No, a snap of his torso gives Private Mitchell dangerous hope. His eyes look in wonder straight up at this moment’s only love. He can only guess this violence of body must mean survival. The pain in his groin from the leg straps and the burning around his neck must mean he has made it. A canopy, a savior, a prince.

Work to do now to ensure the rest goes well. Proper descent is only up to him and the ritual he remembers, wait. The soldier catches a peak of the horizon, the beautiful reality meeting him at his same level. The unreachable is there. Eye to eye, mesmerized to be equal to the Earth and the Sun. The spectacle has captured only him, is only for him. Mitchell’s eyes follow the streaks of light to the ground, past the tops of his trusty boots, an act the ritual warned against. They said he must never ever look straight down as he has just now. He forces his head back to the horizon, his eyes must not betray the work.

The soldier pulls with all his might this way and that. He combats the wind with his silk savior. He looks to the trees for permission. The sign is there to release his only belongings to the feared below. Down the weight of the ruck sack zings on a line, stopping far enough under his feet. He released his weapon case, it doesn’t follow suit. His actions are violent, frantic. It has all gone so well up to this point. Finally, the equipment obeys.

The time is coming, and soon. His eyes were no longer equal with the horizon, they are starting to recognize things that normal men see.

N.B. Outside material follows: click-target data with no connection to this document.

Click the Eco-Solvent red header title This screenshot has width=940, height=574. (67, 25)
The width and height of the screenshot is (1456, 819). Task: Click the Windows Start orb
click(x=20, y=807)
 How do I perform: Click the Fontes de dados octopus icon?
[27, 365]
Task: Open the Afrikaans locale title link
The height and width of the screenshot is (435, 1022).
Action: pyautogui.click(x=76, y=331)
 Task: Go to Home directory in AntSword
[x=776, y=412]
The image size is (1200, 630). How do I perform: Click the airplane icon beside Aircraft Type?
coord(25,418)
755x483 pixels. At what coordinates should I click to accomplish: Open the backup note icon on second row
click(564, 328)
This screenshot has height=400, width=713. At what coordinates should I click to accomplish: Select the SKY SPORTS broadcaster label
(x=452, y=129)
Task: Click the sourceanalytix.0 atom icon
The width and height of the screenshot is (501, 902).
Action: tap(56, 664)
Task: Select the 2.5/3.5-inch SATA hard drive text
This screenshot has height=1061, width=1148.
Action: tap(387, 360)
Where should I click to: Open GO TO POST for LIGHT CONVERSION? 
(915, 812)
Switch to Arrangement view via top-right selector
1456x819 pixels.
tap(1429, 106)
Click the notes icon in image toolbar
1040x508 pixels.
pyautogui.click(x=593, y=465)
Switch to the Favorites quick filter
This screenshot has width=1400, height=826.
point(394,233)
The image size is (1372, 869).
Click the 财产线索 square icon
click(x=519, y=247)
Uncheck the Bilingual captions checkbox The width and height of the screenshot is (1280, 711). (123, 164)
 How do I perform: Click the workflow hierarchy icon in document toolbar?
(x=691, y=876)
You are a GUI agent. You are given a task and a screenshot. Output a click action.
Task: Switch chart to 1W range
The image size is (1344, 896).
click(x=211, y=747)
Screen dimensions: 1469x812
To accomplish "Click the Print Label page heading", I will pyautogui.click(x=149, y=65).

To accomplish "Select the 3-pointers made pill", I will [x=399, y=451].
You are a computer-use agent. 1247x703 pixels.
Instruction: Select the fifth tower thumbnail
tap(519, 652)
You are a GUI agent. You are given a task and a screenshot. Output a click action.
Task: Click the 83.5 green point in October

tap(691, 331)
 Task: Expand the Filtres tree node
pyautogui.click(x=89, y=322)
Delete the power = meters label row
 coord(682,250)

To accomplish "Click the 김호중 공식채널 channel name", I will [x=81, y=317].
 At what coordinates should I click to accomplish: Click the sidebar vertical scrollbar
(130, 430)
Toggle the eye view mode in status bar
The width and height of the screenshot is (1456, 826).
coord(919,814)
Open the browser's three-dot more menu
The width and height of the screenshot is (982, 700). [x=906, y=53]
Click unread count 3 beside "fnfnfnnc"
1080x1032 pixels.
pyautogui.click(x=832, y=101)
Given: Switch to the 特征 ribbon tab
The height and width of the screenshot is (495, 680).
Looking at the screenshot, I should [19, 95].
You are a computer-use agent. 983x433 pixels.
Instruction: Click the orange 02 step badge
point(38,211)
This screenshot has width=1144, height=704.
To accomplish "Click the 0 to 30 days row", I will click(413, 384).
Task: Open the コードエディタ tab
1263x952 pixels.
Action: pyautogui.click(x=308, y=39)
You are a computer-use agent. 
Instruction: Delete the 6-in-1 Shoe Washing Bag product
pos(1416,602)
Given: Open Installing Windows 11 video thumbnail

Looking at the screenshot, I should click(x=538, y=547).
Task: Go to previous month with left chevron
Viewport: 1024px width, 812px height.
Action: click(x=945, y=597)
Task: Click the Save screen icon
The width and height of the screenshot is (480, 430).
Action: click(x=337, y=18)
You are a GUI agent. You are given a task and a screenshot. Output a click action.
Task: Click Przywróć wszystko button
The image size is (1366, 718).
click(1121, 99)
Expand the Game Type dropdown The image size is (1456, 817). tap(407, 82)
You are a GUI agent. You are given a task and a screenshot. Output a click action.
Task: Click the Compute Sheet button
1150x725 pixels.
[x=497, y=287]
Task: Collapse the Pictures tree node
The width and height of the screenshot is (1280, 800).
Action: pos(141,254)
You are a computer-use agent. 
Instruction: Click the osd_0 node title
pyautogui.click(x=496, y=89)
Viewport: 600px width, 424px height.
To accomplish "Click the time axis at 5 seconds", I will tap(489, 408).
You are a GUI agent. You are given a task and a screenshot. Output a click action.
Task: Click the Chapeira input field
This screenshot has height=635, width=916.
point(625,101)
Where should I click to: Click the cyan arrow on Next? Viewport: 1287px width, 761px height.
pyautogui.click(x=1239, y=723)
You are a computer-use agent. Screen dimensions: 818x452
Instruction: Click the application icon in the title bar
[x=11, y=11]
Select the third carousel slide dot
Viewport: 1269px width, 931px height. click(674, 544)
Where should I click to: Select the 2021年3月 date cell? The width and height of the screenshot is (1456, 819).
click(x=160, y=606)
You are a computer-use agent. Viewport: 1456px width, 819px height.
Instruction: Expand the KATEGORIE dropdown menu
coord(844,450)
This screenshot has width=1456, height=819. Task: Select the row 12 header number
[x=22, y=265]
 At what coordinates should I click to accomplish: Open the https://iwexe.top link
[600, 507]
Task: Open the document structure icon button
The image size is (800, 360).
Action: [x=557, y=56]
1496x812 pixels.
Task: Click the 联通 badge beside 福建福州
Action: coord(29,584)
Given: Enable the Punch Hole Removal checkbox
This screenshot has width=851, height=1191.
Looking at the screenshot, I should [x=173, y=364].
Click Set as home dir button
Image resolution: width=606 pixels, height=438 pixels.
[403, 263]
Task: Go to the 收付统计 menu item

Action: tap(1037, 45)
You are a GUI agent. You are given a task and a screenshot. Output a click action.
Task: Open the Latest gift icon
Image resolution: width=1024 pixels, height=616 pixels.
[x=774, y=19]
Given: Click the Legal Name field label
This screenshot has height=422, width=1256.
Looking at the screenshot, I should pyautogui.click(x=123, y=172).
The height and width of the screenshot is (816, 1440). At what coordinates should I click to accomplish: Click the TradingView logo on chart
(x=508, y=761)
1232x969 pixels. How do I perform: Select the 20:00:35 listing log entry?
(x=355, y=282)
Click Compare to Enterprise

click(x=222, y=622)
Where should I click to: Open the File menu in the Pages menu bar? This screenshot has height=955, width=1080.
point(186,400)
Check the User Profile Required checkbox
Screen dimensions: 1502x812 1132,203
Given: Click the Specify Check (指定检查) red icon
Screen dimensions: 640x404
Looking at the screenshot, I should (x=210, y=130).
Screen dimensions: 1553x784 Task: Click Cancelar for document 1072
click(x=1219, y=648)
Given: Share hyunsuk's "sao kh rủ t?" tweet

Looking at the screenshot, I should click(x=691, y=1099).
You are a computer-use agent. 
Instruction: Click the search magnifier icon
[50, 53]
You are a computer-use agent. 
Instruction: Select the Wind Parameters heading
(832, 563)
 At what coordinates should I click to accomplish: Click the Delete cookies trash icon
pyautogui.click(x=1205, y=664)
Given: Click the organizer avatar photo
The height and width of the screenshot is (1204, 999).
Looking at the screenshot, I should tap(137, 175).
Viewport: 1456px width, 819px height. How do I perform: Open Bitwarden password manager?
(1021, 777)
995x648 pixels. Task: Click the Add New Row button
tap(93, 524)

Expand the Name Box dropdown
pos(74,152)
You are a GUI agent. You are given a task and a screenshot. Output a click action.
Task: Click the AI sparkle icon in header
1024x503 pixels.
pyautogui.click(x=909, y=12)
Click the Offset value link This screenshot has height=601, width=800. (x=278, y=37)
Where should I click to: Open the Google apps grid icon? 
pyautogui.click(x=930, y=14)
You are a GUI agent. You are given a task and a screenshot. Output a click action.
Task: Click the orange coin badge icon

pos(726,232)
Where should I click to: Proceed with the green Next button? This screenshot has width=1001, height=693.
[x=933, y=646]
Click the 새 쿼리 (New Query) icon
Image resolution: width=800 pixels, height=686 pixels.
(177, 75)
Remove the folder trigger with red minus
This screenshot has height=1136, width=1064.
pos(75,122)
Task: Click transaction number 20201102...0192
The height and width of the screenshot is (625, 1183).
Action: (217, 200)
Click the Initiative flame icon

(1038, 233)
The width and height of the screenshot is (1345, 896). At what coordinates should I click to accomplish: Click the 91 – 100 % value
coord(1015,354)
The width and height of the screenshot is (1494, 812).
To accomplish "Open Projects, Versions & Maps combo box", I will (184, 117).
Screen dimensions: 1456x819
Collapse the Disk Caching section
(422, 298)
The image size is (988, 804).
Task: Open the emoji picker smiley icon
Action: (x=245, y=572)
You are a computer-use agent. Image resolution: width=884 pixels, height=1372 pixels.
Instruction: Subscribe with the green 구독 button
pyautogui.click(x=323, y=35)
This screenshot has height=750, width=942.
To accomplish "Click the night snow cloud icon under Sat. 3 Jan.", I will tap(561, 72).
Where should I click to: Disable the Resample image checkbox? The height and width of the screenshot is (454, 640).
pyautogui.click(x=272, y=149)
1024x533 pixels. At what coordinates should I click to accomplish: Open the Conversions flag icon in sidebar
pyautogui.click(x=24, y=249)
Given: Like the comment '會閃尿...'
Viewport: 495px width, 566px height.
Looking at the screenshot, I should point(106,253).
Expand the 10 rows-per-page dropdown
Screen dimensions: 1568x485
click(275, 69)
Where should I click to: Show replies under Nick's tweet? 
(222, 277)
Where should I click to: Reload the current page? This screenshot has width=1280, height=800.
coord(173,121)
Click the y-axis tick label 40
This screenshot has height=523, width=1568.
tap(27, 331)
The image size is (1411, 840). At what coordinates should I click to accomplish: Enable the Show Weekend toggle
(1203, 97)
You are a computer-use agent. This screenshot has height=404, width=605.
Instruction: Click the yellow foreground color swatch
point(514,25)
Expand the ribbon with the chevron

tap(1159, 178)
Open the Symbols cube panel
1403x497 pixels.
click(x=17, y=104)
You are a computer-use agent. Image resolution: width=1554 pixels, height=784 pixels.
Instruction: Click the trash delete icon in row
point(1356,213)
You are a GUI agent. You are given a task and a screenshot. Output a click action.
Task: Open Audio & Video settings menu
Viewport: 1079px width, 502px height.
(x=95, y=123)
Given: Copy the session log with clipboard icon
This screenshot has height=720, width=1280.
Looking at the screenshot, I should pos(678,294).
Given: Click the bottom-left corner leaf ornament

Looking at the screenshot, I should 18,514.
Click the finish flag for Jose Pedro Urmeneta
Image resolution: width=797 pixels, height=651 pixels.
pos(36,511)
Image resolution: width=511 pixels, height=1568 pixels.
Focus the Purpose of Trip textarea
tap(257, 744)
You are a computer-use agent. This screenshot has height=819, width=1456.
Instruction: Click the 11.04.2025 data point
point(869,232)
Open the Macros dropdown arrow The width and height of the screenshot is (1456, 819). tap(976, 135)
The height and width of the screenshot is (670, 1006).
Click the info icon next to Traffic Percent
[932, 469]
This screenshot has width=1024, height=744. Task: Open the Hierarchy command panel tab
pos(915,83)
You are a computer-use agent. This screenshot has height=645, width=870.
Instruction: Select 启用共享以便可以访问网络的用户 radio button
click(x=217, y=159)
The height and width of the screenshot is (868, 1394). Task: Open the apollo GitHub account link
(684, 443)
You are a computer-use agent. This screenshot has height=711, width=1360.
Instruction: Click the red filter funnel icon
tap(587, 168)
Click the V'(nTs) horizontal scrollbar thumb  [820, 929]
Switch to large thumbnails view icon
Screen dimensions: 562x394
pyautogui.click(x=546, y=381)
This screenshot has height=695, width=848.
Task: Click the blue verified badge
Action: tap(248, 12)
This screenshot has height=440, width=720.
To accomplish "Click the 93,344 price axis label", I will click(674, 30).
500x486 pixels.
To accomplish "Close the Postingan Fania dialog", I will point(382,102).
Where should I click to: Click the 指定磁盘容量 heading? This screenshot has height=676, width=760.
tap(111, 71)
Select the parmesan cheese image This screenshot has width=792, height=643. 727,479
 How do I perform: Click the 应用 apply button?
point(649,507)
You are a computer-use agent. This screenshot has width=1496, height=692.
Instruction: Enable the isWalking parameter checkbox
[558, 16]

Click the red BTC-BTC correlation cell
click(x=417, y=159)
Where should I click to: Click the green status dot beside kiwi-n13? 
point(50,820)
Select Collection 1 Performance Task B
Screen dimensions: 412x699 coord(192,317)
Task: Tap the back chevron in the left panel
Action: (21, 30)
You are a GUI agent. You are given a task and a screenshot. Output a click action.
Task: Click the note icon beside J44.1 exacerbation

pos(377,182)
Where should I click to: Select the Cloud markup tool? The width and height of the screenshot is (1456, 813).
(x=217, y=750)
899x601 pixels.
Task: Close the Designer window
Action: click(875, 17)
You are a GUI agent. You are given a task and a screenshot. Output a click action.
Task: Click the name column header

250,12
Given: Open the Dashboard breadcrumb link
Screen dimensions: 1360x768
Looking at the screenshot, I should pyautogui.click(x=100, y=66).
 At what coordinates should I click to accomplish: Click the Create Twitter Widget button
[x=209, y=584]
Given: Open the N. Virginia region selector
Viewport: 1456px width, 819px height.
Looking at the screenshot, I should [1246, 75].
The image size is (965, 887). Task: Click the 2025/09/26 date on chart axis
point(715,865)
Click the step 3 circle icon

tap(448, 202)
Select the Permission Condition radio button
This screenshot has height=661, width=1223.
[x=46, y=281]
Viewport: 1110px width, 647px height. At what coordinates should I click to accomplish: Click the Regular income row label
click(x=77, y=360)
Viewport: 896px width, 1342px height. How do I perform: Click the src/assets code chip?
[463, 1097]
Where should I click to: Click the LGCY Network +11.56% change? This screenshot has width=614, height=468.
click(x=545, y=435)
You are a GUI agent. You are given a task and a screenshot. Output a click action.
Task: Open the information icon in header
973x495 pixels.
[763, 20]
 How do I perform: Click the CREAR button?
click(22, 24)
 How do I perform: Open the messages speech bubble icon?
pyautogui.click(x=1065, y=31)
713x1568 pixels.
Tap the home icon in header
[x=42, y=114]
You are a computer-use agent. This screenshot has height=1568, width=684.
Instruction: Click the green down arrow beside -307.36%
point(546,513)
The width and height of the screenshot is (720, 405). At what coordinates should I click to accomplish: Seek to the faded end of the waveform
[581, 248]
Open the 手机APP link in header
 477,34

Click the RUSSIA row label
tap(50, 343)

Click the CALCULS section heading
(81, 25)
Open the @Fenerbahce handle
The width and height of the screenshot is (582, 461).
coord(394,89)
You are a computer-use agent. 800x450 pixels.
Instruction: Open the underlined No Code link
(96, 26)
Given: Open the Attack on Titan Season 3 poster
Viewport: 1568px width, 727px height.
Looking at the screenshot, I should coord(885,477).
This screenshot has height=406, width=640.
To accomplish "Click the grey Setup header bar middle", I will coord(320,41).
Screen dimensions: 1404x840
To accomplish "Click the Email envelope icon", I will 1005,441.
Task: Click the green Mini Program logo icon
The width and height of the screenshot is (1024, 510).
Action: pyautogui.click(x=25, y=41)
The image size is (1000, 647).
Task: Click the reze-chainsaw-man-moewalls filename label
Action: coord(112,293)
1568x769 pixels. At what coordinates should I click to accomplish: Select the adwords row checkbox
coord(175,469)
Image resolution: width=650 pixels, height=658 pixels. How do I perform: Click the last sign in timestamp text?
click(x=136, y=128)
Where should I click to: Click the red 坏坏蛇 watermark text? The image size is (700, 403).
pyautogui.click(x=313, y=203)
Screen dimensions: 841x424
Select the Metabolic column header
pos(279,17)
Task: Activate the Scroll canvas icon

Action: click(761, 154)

“Be loose! Be loose!” the soldier cries only to himself, his feet and knees together. Mantra, mantra, all the way down. He can anticipate no more or the sheer act will kill him altogether…

“Oomph!” The air leaves his body as he rolls to counteract the hit. Tall blades, crisp and sweet, had no idea he was coming. They are his forced friends now. They are who he will give all his life to. A reassuring fraction of a second without swelling pain is taken as a litmus. That is all the soldier needs to know that he has survived.

He cackles, playful as a child, the spilling parachute covers him like a blanket.